HMRC probes VAT import fraud
The UK’s HMRC has launched a review into non-VAT registered importers of goods into the UK.
It is looking to survey the numbers of businesses bringing goods into the country without a UK VAT registration to help understand if it can reduce the estimated £1.5billion in VAT fraud. Whilst it is not obligatory to have a UK VAT number to settle the import VAT bill, HMRC believes not having a number may indicate onward domestic supplies which do require a UK VAT registration to declare and pay the sales VAT. HMRC has hired an independent research company, IFF Research. It will contact a random sample of VAT unregistered businesses for telephone surveys between August and December 2018.

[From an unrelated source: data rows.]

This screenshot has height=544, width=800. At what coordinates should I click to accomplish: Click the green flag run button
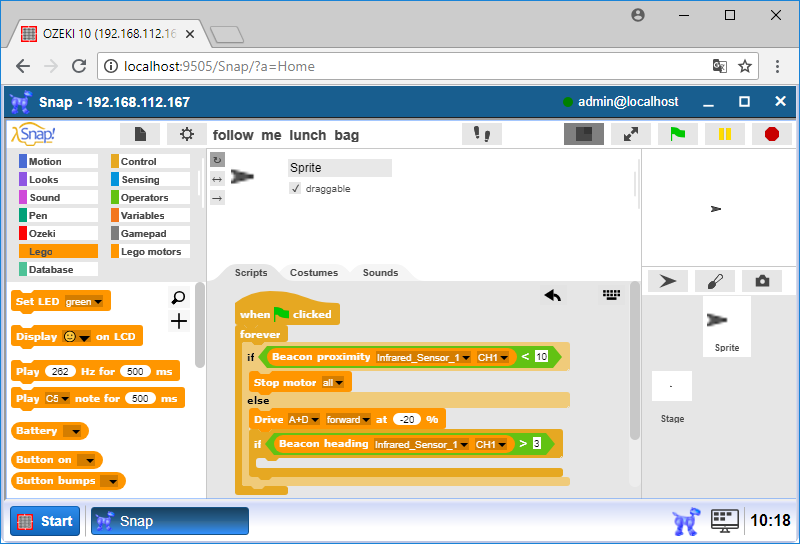tap(678, 134)
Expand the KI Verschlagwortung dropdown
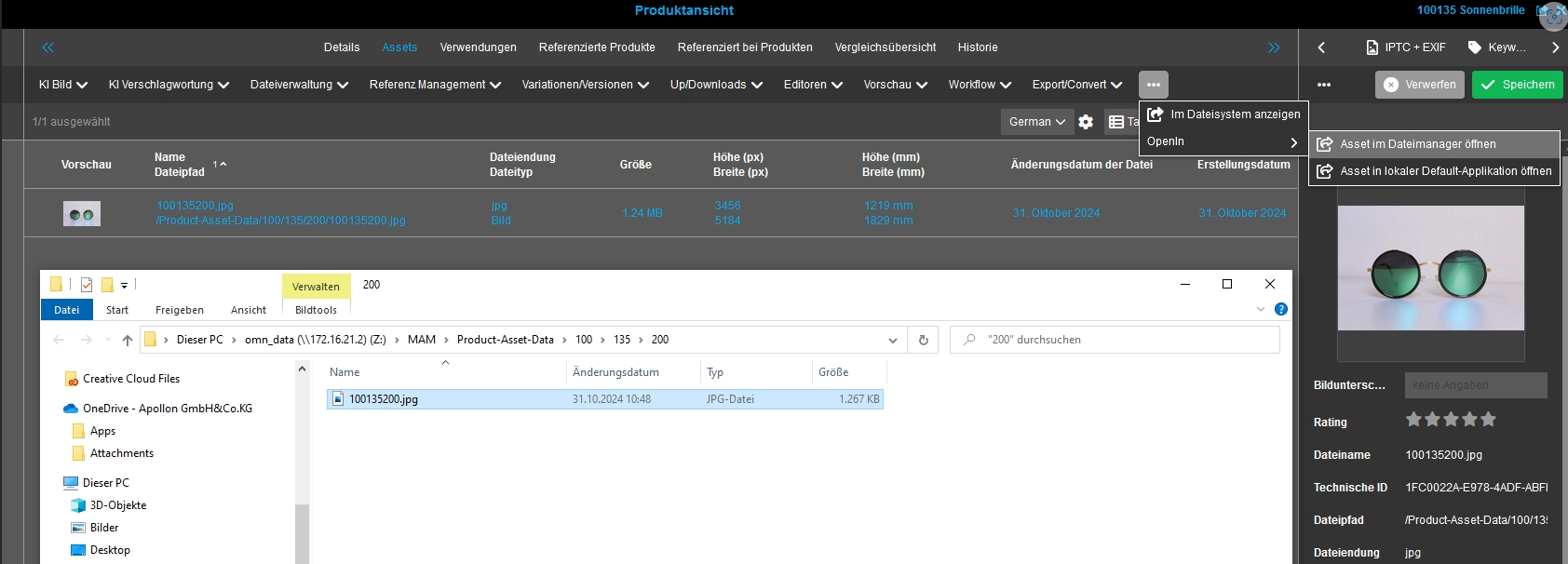This screenshot has width=1568, height=564. tap(169, 85)
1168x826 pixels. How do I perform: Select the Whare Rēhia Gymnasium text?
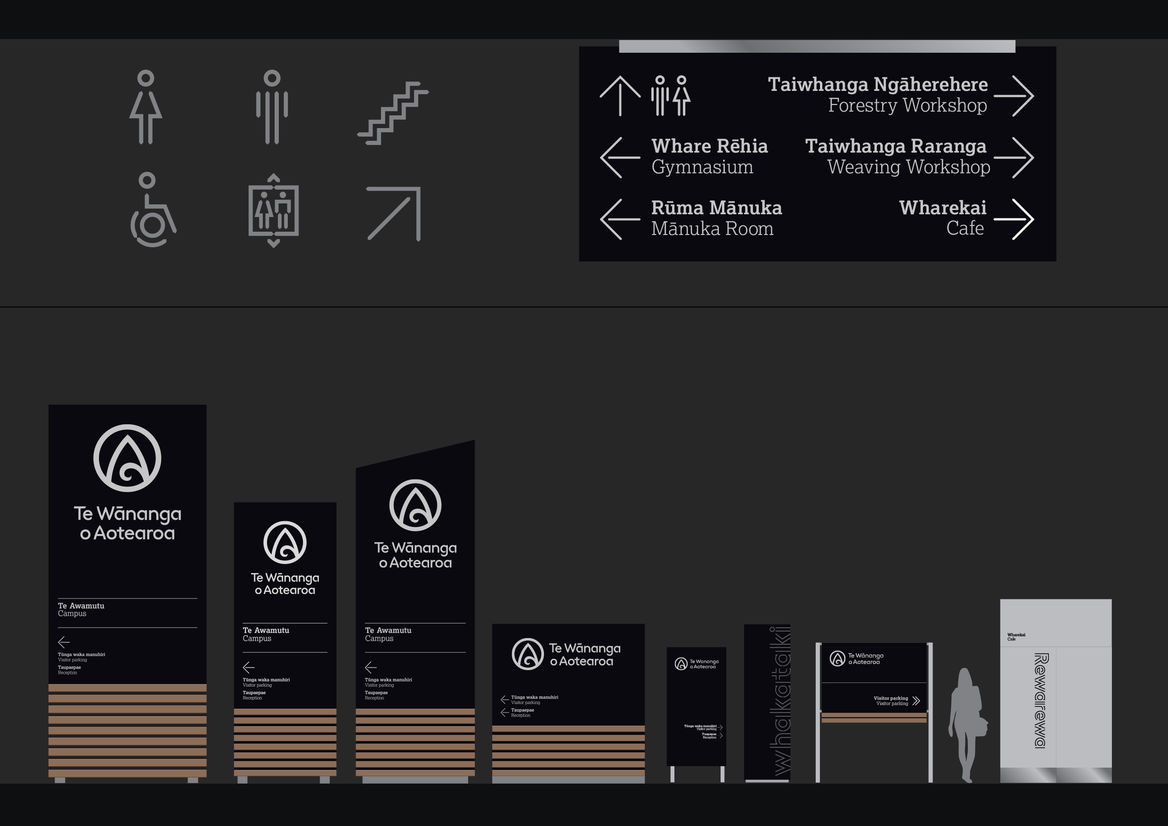click(709, 157)
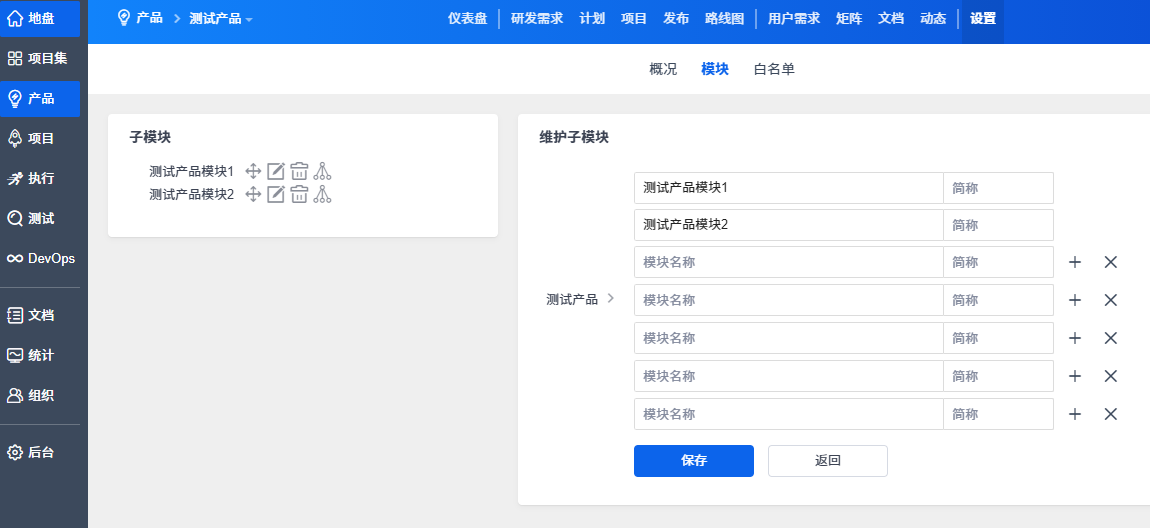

Other measures the UK has introduced to help reduce VAT fraud in the e-commerce sector include:
- The Fulfillment House Due Diligence scheme, which requires all
- Making e-commerce marketplaces jointly and severally liable for unpaid VAT by UK and foreign merchants on their platforms. This extends the existing liability from non-EU merchants to catch those establishing ‘shell’ companies in the UK.
- Making e-commerce marketplaces jointly and severally liable to unpaid VAT if a platform knew, or should have known, a merchant should be VAT registered and were not.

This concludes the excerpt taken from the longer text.